A pile of food scraps. The Stony Brook Environmental Club showed attendees how to make the most of their food at a cooking workshop on April 12. MICHAEL COHGLAN/FLICKR VIA CC BY-SA 2.0

The Stony Brook Environmental Club hosted a sustainable cooking demonstration in Tubman Hall on April 12 at 7 p.m. that showcased healthy and tasty recipes using ingredients most Americans usually waste.

Together with Tubman Hall resident assistant, Maria Grima, a senior environmental studies major, the Environmental Club made vegan biscuits, vegan pot pie and a celery radish salad. Even the leftovers from these already efficient dishes were used for a vegan broth, whipped up by club president and  junior sustainable studies major Condrea Zhuang.

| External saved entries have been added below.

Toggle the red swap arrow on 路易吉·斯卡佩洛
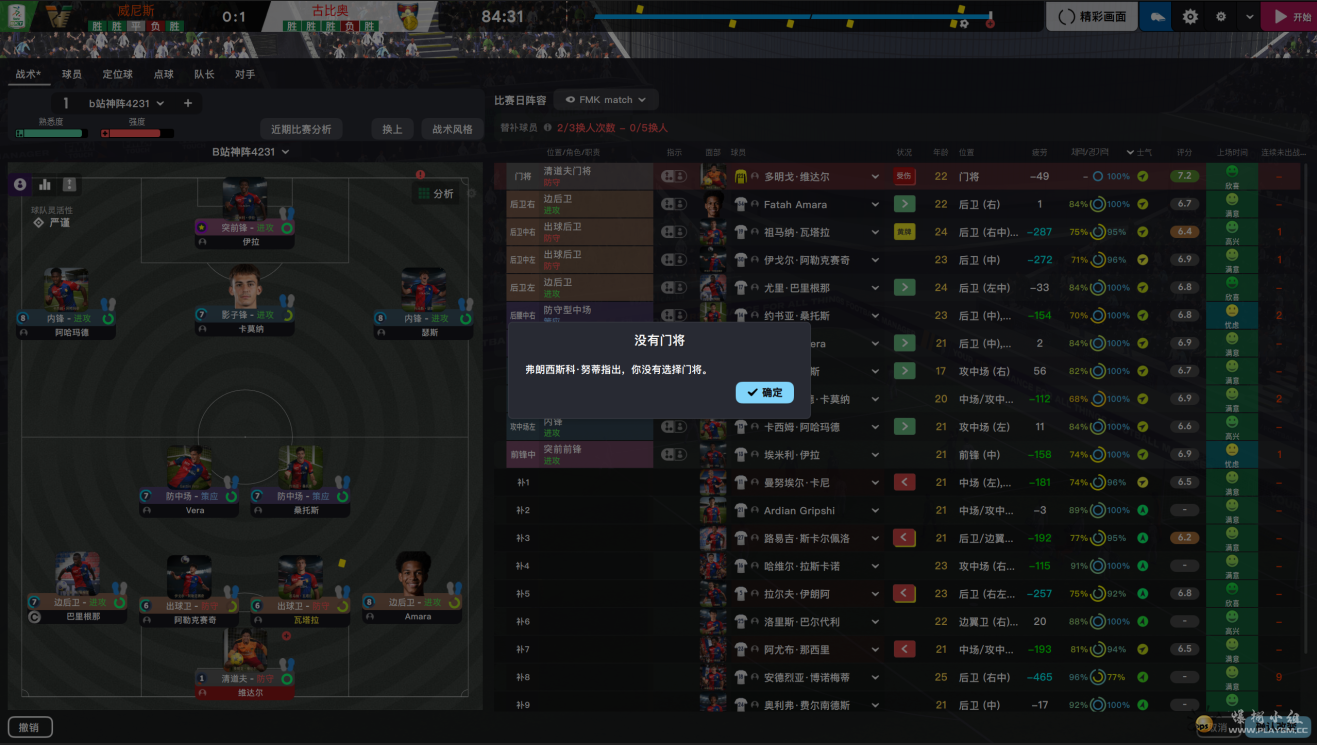This screenshot has height=745, width=1317. [x=905, y=537]
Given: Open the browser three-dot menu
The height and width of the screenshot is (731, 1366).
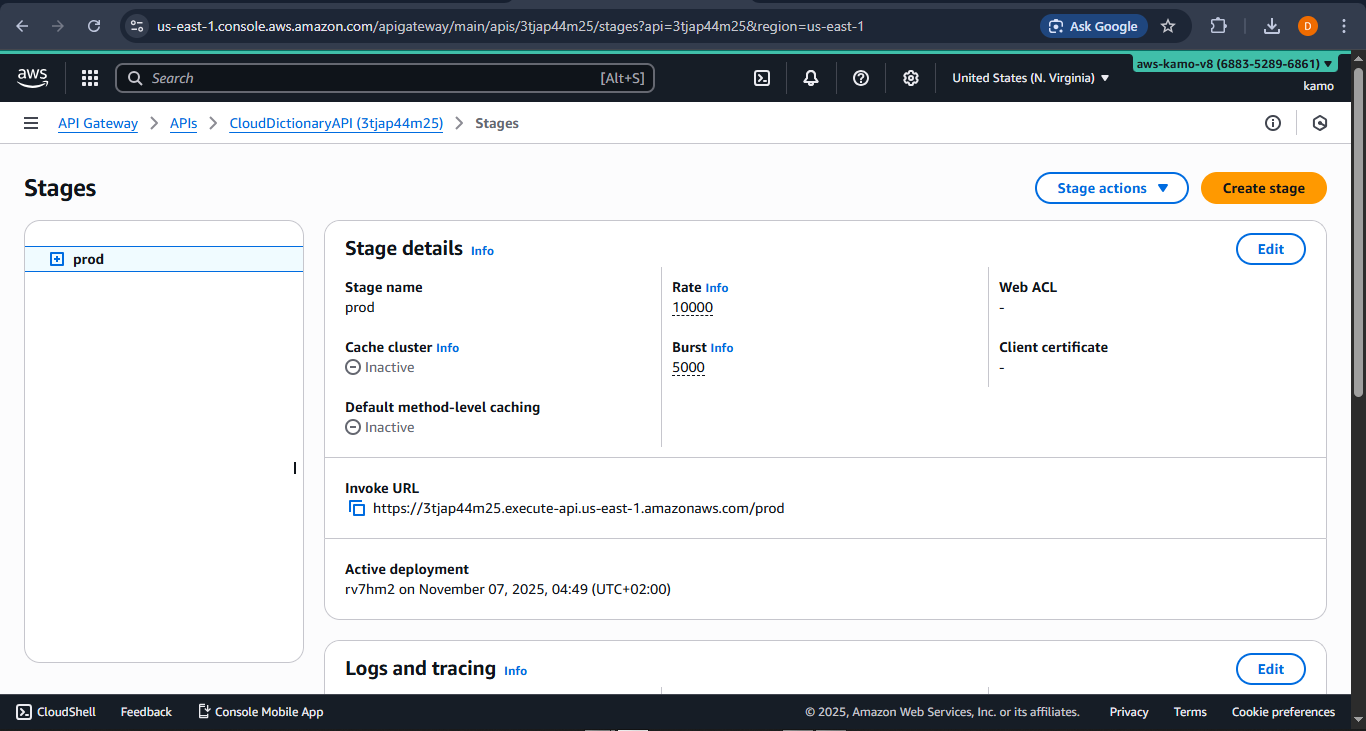Looking at the screenshot, I should (x=1344, y=26).
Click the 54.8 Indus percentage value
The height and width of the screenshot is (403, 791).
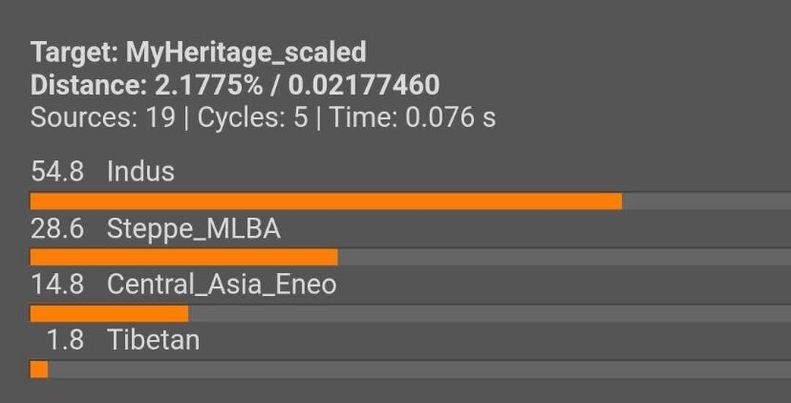[57, 171]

“It produces less food waste,” Zhuang said. “In America, people throw away 40 percent of all groceries they buy. There’s usually lots of nutrients in the parts that people throw away.”

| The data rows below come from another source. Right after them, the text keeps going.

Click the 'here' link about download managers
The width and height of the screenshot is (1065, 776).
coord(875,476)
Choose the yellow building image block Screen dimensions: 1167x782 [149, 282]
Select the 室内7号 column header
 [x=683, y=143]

According to the event’s organizers, many Americans miss out on the nutritional benefits found in consuming all parts of produce.

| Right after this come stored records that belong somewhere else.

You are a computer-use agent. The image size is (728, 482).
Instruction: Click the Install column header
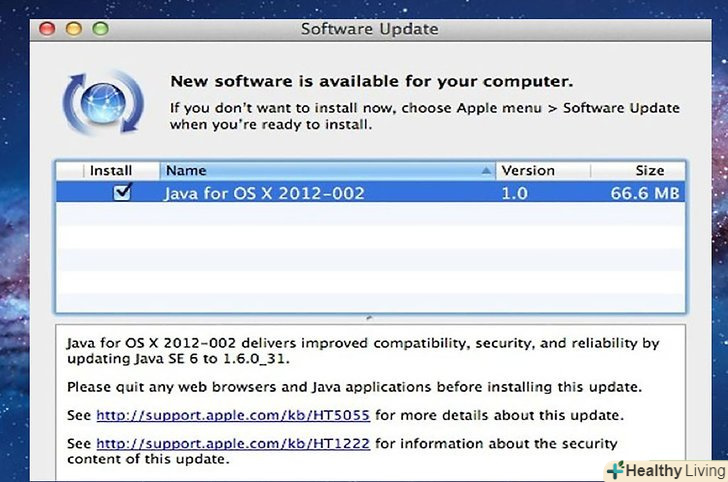[x=110, y=171]
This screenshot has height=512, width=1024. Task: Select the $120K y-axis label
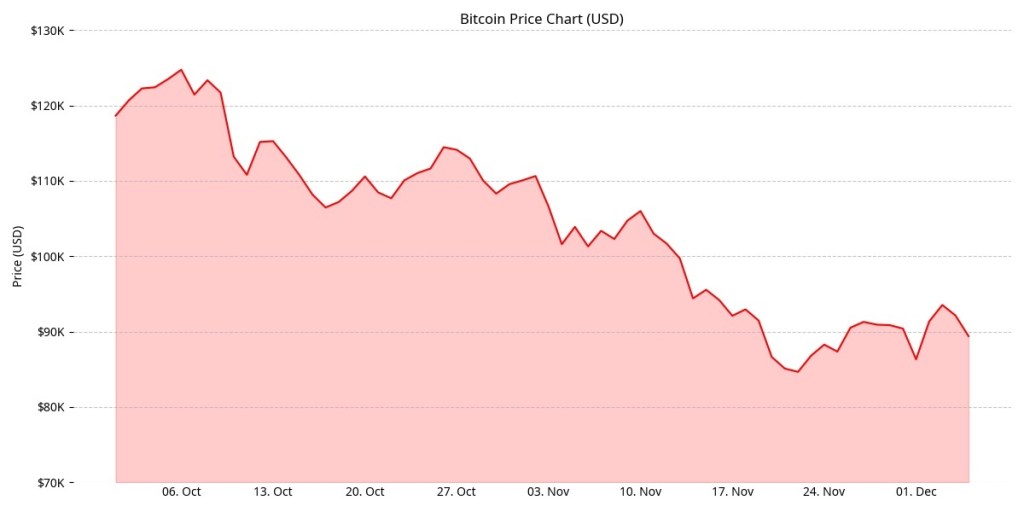tap(48, 106)
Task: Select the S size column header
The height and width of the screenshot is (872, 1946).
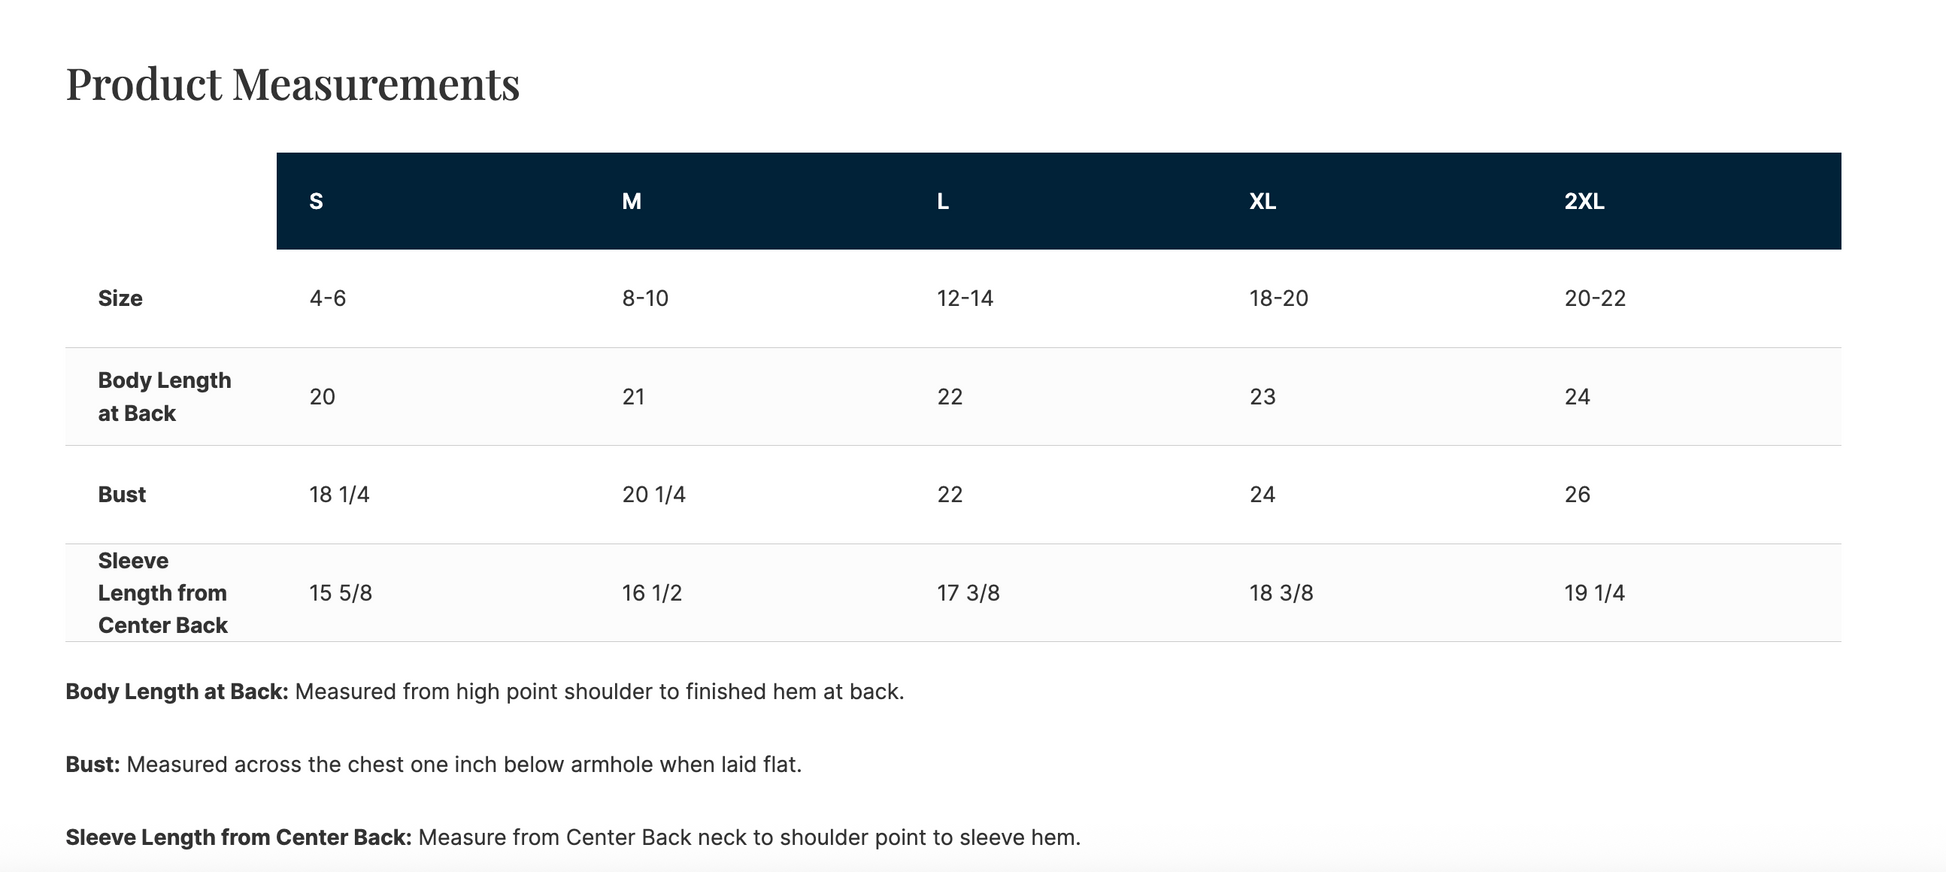Action: click(x=316, y=202)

“Celery leaves for example have a lot of nutrients and that gets thrown away,” Zhuang said. “Potato skins, onion skins, a lot of the nutrients from food are concentrated on the outside and so when you don’t eat the outside you’re not getting all the benefits.”

Recipes that incorporate these ingredients, like the ones used by the Environmental Club, can all be found on minimalistbaker.com, a website dedicated to simple, plant-based recipes. On top of decreasing food waste, these recipes offer other benefits from supermarkets’ more processed offerings.

“You should stop eating packaged foods, just for the sake of your health,” Environmental Club external relations manager and junior linguistics major Dave Lennard said. “More likely than not if it comes in a plastic bag, it’s not good for you.”

“It’s more cost effective too, to not throw away food that can be eaten,” sophomore ecosystems and human impact major Alyssa Diodato added.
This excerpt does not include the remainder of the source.